**Your task:** Your response should consist of every line below, reproduced without alteration.

Top of Data to process

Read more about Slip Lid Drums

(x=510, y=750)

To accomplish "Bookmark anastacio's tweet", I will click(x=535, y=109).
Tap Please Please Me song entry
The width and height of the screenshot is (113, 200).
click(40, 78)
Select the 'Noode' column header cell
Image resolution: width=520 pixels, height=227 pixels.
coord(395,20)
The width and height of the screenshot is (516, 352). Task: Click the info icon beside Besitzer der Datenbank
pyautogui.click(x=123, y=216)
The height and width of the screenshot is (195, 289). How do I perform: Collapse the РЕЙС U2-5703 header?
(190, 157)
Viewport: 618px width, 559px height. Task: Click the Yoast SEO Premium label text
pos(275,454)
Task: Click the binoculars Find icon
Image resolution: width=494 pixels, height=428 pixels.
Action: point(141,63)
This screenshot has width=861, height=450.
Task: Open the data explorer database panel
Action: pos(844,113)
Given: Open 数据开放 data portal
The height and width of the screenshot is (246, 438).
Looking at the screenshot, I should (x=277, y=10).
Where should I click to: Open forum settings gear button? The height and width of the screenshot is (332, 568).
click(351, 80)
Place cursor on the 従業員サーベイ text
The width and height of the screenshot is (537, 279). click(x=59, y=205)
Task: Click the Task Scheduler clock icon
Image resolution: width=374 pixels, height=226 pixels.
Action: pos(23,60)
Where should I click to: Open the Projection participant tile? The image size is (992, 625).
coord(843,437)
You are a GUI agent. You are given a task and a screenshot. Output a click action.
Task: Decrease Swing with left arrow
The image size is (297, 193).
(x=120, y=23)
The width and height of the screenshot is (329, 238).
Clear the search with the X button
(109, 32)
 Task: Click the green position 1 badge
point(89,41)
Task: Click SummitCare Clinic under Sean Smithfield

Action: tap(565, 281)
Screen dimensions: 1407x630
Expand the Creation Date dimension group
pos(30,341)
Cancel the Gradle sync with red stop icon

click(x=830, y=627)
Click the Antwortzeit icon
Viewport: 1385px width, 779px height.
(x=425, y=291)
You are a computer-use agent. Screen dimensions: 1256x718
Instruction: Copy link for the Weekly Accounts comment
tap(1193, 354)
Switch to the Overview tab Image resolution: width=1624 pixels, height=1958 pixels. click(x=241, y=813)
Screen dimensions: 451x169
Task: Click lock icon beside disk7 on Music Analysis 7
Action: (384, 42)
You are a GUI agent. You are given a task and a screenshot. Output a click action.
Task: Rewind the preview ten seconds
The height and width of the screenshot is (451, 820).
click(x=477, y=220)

Bottom of Data to process

**Your solution:**
Read more about Slip Lid Drums

(x=510, y=750)

To accomplish "Bookmark anastacio's tweet", I will click(x=535, y=109).
Tap Please Please Me song entry
The width and height of the screenshot is (113, 200).
click(40, 78)
Select the 'Noode' column header cell
Image resolution: width=520 pixels, height=227 pixels.
coord(395,20)
The width and height of the screenshot is (516, 352). Task: Click the info icon beside Besitzer der Datenbank
pyautogui.click(x=123, y=216)
The height and width of the screenshot is (195, 289). How do I perform: Collapse the РЕЙС U2-5703 header?
(190, 157)
Viewport: 618px width, 559px height. Task: Click the Yoast SEO Premium label text
pos(275,454)
Task: Click the binoculars Find icon
Image resolution: width=494 pixels, height=428 pixels.
Action: point(141,63)
This screenshot has width=861, height=450.
Task: Open the data explorer database panel
Action: pos(844,113)
Given: Open 数据开放 data portal
The height and width of the screenshot is (246, 438).
Looking at the screenshot, I should (x=277, y=10).
Where should I click to: Open forum settings gear button? The height and width of the screenshot is (332, 568).
click(351, 80)
Place cursor on the 従業員サーベイ text
The width and height of the screenshot is (537, 279). click(x=59, y=205)
Task: Click the Task Scheduler clock icon
Image resolution: width=374 pixels, height=226 pixels.
Action: pos(23,60)
Where should I click to: Open the Projection participant tile? The image size is (992, 625).
coord(843,437)
You are a GUI agent. You are given a task and a screenshot. Output a click action.
Task: Decrease Swing with left arrow
The image size is (297, 193).
(x=120, y=23)
The width and height of the screenshot is (329, 238).
Clear the search with the X button
(109, 32)
 Task: Click the green position 1 badge
point(89,41)
Task: Click SummitCare Clinic under Sean Smithfield

Action: tap(565, 281)
Screen dimensions: 1407x630
Expand the Creation Date dimension group
pos(30,341)
Cancel the Gradle sync with red stop icon

click(x=830, y=627)
Click the Antwortzeit icon
Viewport: 1385px width, 779px height.
(x=425, y=291)
You are a computer-use agent. Screen dimensions: 1256x718
Instruction: Copy link for the Weekly Accounts comment
tap(1193, 354)
Switch to the Overview tab Image resolution: width=1624 pixels, height=1958 pixels. click(x=241, y=813)
Screen dimensions: 451x169
Task: Click lock icon beside disk7 on Music Analysis 7
Action: (384, 42)
You are a GUI agent. You are given a task and a screenshot. Output a click action.
Task: Rewind the preview ten seconds
The height and width of the screenshot is (451, 820).
click(x=477, y=220)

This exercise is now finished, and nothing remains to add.